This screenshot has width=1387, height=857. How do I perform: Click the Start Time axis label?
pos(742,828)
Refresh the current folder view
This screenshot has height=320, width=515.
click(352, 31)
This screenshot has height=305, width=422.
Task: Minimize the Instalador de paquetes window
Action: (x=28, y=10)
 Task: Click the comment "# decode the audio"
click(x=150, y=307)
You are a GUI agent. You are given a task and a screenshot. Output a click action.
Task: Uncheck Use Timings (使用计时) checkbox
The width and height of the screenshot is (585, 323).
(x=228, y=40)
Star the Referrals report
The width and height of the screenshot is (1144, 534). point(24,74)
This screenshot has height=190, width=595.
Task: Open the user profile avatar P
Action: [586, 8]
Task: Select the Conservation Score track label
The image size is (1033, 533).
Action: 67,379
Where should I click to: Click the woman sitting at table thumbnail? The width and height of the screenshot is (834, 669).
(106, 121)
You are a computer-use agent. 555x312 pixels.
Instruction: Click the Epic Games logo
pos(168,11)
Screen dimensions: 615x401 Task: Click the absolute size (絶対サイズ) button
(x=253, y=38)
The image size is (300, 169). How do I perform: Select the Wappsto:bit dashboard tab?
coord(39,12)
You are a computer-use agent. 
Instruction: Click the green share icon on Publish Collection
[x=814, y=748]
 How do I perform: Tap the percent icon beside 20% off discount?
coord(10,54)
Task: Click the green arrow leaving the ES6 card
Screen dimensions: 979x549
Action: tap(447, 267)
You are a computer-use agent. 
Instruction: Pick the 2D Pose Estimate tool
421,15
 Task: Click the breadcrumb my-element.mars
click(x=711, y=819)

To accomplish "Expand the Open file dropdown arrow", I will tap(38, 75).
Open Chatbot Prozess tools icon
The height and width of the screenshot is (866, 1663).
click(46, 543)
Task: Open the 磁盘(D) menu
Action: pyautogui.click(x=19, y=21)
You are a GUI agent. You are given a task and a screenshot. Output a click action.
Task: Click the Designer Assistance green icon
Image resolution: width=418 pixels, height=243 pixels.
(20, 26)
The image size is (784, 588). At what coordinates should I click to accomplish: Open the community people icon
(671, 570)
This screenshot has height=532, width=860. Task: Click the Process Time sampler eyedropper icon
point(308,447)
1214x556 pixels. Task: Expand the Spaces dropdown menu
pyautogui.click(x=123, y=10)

● ABOUT THIS TASK: Everything from the line with "The image size is (300, 169)." to the end of the listing above is to be set down exactly, both ends included.

● ANSWER TO THIS TASK:
The image size is (300, 169). How do I perform: Select the Wappsto:bit dashboard tab?
coord(39,12)
You are a computer-use agent. 
Instruction: Click the green share icon on Publish Collection
[x=814, y=748]
 How do I perform: Tap the percent icon beside 20% off discount?
coord(10,54)
Task: Click the green arrow leaving the ES6 card
Screen dimensions: 979x549
Action: tap(447, 267)
You are a computer-use agent. 
Instruction: Pick the 2D Pose Estimate tool
421,15
 Task: Click the breadcrumb my-element.mars
click(x=711, y=819)

To accomplish "Expand the Open file dropdown arrow", I will tap(38, 75).
Open Chatbot Prozess tools icon
The height and width of the screenshot is (866, 1663).
click(46, 543)
Task: Open the 磁盘(D) menu
Action: pyautogui.click(x=19, y=21)
You are a GUI agent. You are given a task and a screenshot. Output a click action.
Task: Click the Designer Assistance green icon
Image resolution: width=418 pixels, height=243 pixels.
(20, 26)
The image size is (784, 588). At what coordinates should I click to accomplish: Open the community people icon
(671, 570)
This screenshot has height=532, width=860. Task: Click the Process Time sampler eyedropper icon
point(308,447)
1214x556 pixels. Task: Expand the Spaces dropdown menu
pyautogui.click(x=123, y=10)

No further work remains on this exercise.